Mehner suggests the worker of the future will be much different than what we see today.
"It will be more about flexibility, people skills and the ability to adapt than a lot of the hard-core single-type functions," he says.
Which leads to another interesting note in the Vision 2040 summary. Listed as a high priority is the following: "Research and take necessary actions to expand technical training programs either through the Cape Girardeau Career and Technology Center or a new community college."
What does that mean for the local education landscape?
"I think there are a lot of people that would like to see a community college of some kind," Mehner says. "And I think most of the people who would like to see a community college don't want it to be the gen.-ed. community college to send people on beyond that. They want it to be a training-based community college. So preparing people to work in certain fields."

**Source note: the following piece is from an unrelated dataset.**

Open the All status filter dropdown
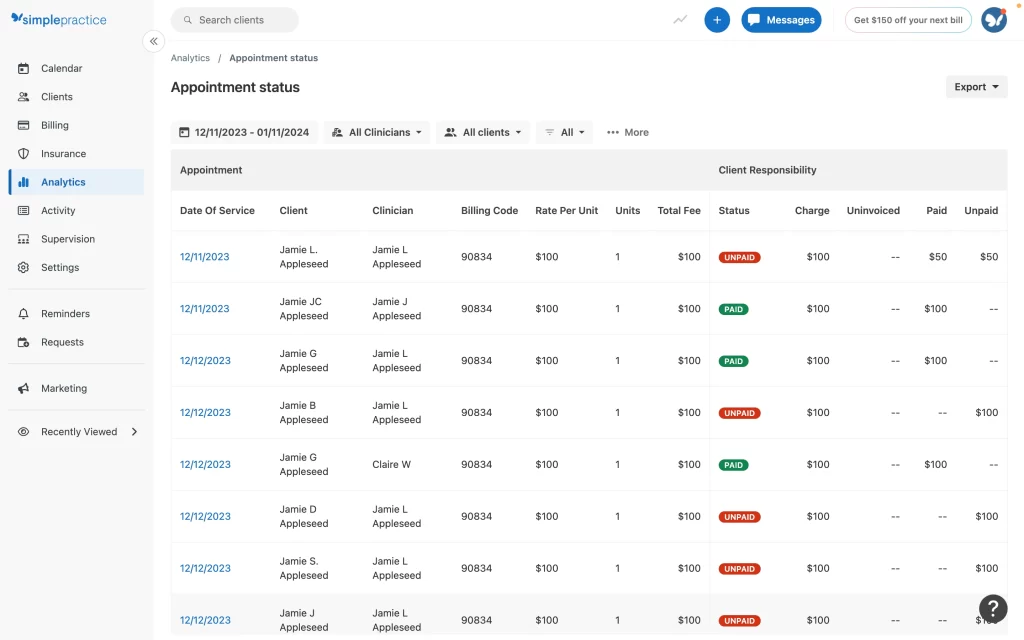 pyautogui.click(x=565, y=132)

Health care is one area. In the next 18 months, two new hospitals -- a behavioral health center and Veterans Affairs medical center -- will open in Cape Girardeau. With those facilities will come hundreds of new jobs.

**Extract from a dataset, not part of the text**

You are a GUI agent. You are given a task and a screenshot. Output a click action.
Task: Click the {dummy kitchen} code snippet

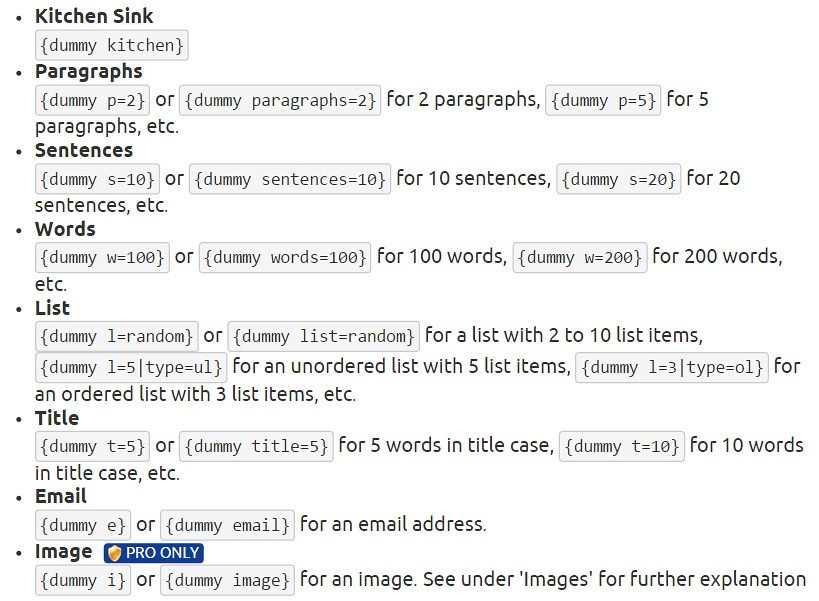tap(111, 45)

"Where do we need people now?" Mehner says. "We know all the allied health fields are going to be interesting for a while, and going to be necessary for a while. It's always going to take some bodies. You're always going to have to have nurses. You're always going to have to have people walking the halls and talking to people. Some of the evaluative stuff may go away, but I think the people, there is a strong base of people that still believe we need a community college here based on training people to work."

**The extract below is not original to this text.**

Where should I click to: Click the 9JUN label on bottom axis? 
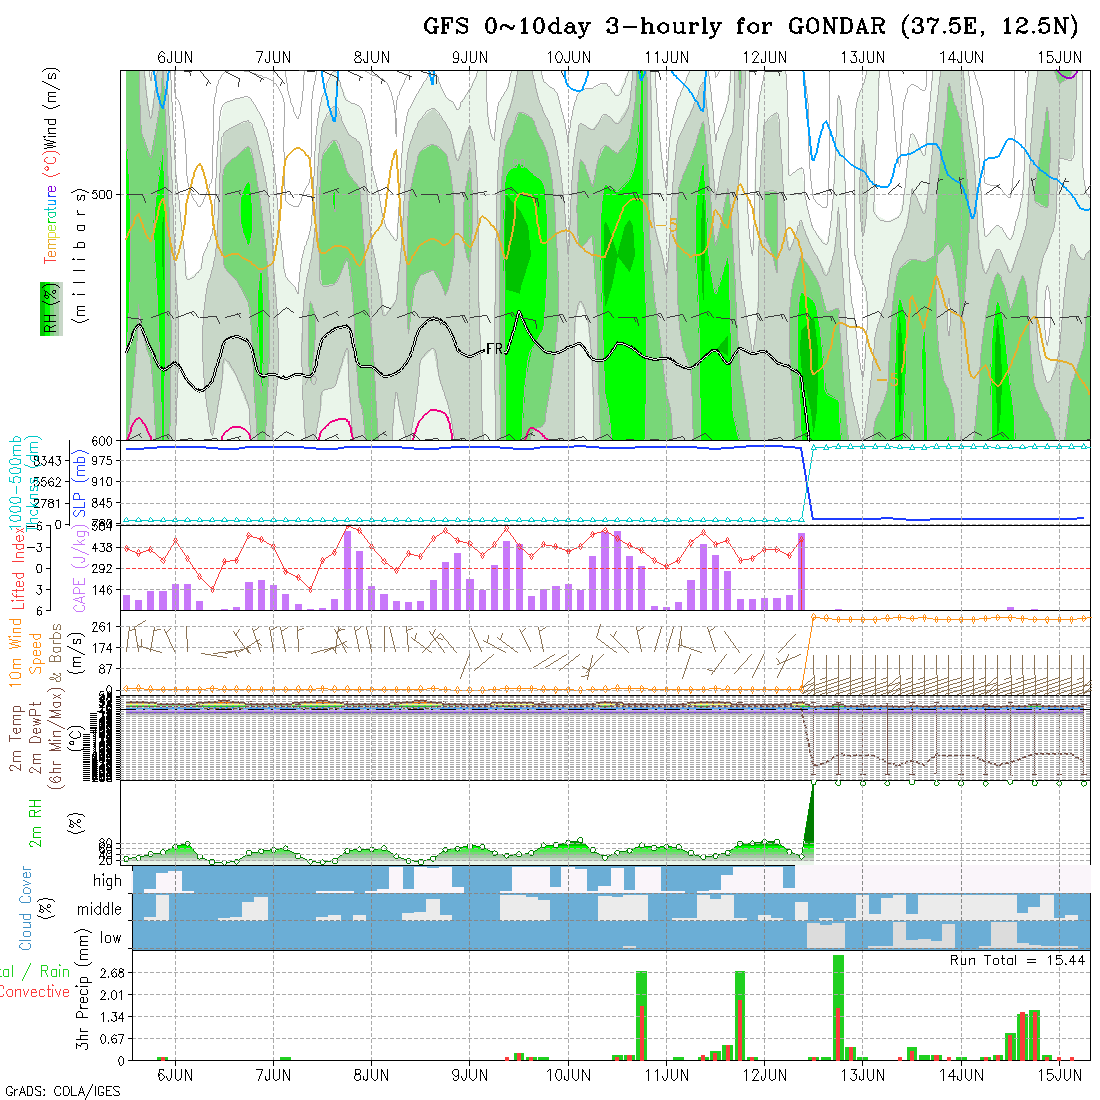click(470, 1075)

An area Fox says was brought up in Vision 2020 and will continue in the next 20 years is the city's ability to maximize its natural asset of the river. Having a dock facility would allow not only crews but also those on pleasure craft to dock at Cape Girardeau and experience the downtown area.
"There are a tremendous number of people who go up and down that river, and to have a facility here where they can dock and get lunch ... to have a place like that where they can stop and visit, tie their boat up and come downtown, it would be tremendous. At the same time, recreational boaters and commercial fishermen no longer have a dock up north to use anymore, either. So there are lots of opportunities to capitalize on that river," he says.
The next generation
Meyer says he's witnessed a change over the past 15 years of a younger generation getting more involved at the local level.
"If you look at the Marquette and that redevelopment, it's a younger feel. It's a younger attraction. Shipyard [Music Festival], it's a kind of rework of some older things [like] the old River Fest," he says. "But it becomes different in that it is younger. ... It feels younger. And for the future of the city, I think that is absolutely critical that we're turning that page of the leadership that we've had for years that has been great, and is still there, but there's also now a younger move toward younger things that will really catapult us into the future. Those things are tremendously exciting."
It's also something he says is somewhat rare compared to many other cities.
Fox attributes this change in part to the chamber's Leadership Cape program, along with the Citizen's Academy offered by the city.
In addition to the influx of ideas, it's also brought new blood into the city's advisory boards and city council.
"I think there is -- for lots of reasons -- there is a greater excitement leading to more engagement," Mehner says. "And I think that's all good. I think the next 20 [years] are going to be really interesting, for a lot of reasons."